The United States has two separate organizations, one to accredit HIM and HI programs (the Commission on Accreditation for Health Informatics and Health Information Management Education (CAHIIM)) and one to certify individuals (AHIMA’s Commission on Certification for Health Informatics and Information Management (CCHIIM)). In addition to the CAHIIM, there are several other organizations that accredit health information (HI) programs or individuals. HIMSS offers certifications for HI professionals but, unlike the CAHIIM, it does not accredit academic programs. Furthermore, the International Medical Informatics Association (IMIA) has established competency criteria for HI professionals, which IMIA has applied as the basis for accreditation of HI programs throughout various countries.

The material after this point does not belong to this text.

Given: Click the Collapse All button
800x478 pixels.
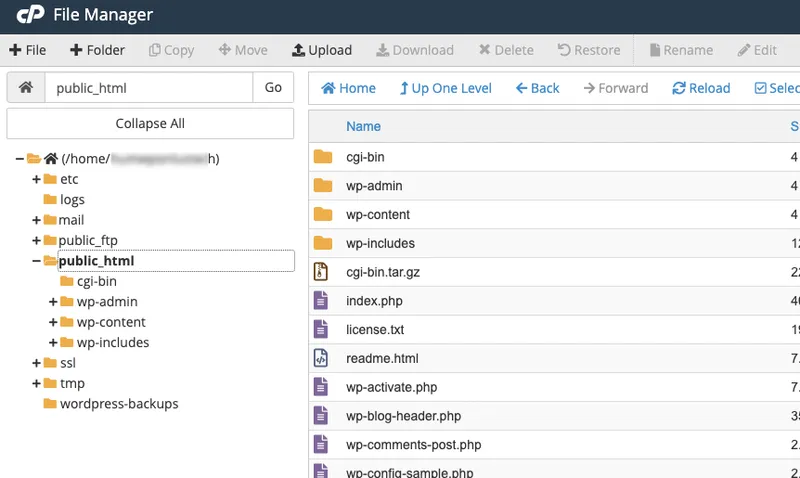Looking at the screenshot, I should [150, 124].
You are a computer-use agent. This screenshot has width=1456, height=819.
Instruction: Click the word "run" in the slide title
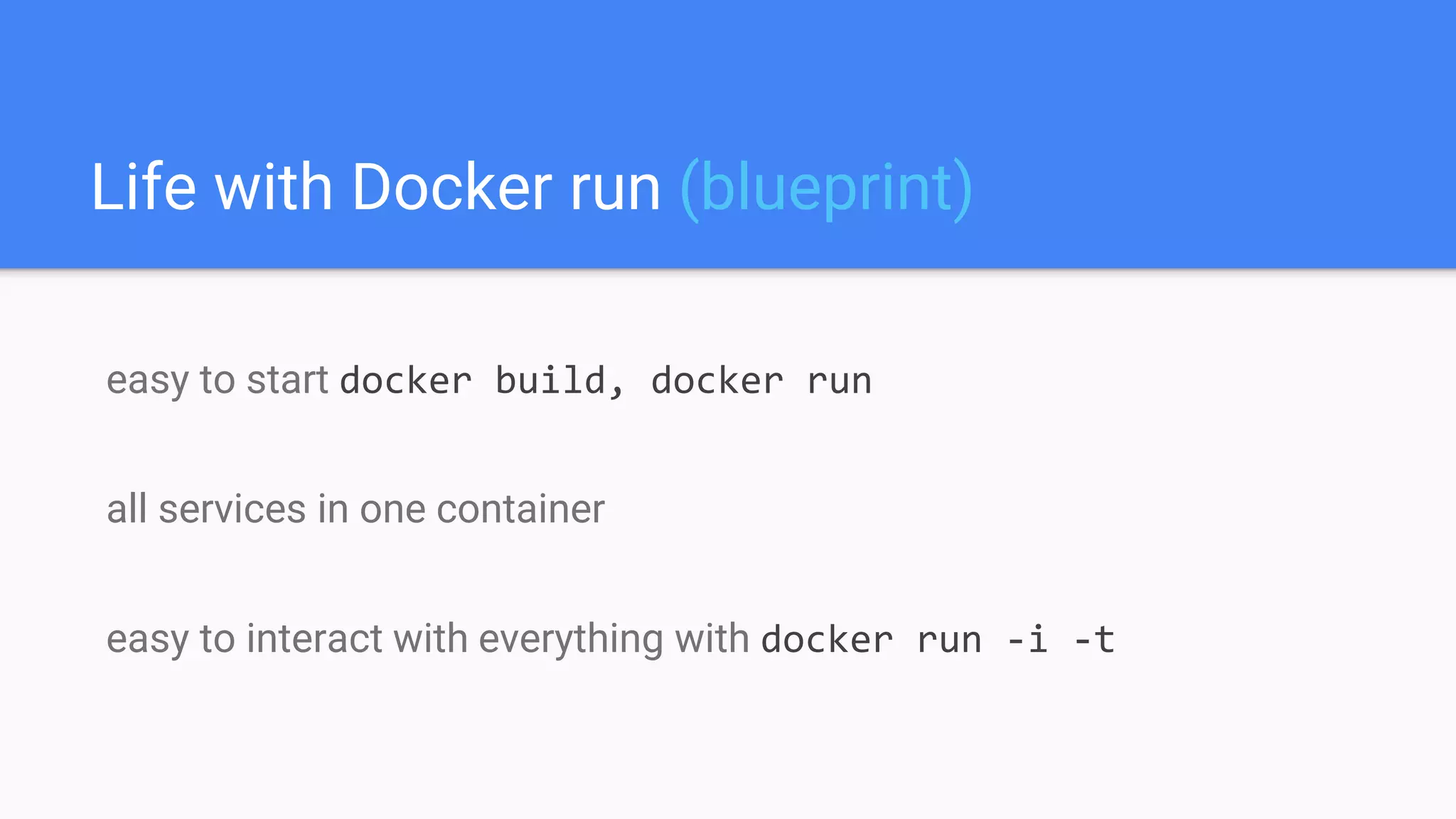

Both the AHIMA and HIMSS offer professional certifications for individual professionals working in healthcare informatics professions (Shanholtzer & Ozanich, 2016). In fact, I joined both organizations several years ago and encourage you all to also do so, as they offer a wealth of resources and joining the organizations provides you with a discount on the cost for obtaining these certifications. Additionally, both have lower member fees for students, so now would be the time to join since we can all access these lower rates. These organizations, as well as others, demonstrate that health informatics is an extensive discipline that requires study and continual review to stay proficient in this ever changing field. HIMSS is more health information technology based, while AHIMA is focused more on health information management. Both areas have certifications and require continual education to maintain certification status, due to the ever changing environment of health care informatics.

References

Braunstein, M. L. (2014). Contemporary Health Informatics. Chicago, IL: American Health Information Management Association.

Dongxiao, G., Li, J., Li, X., & Liang, C. (2017, February). Visualizing the knowledge structure and evolution of big data research in healthcare informatics. International Journal of Medical Informatics, 98, 22-32. doi:10.1016/j.ijmedinf.2016.11.006

Gibson, C., Dixon, B. E., & Abrams, K. (2016). Convergent evolution of health information management and health informatics A perspective on the future of information professionals in health care. Applied Clinical Informatics, 6(1), 163-184. doi:10.4338/ACI-2014-09-RA-0077

Shanholtzer, M. B., & Ozanich, G. W. (2016). Health Information Management and Technology. New York, NY: McGraw Hill.

Shi, L., & Singh, D. (2019). Essentials of the U.S. health care system — with access (5th ed.). Burlington, MA: Jones & Bartlett Learning.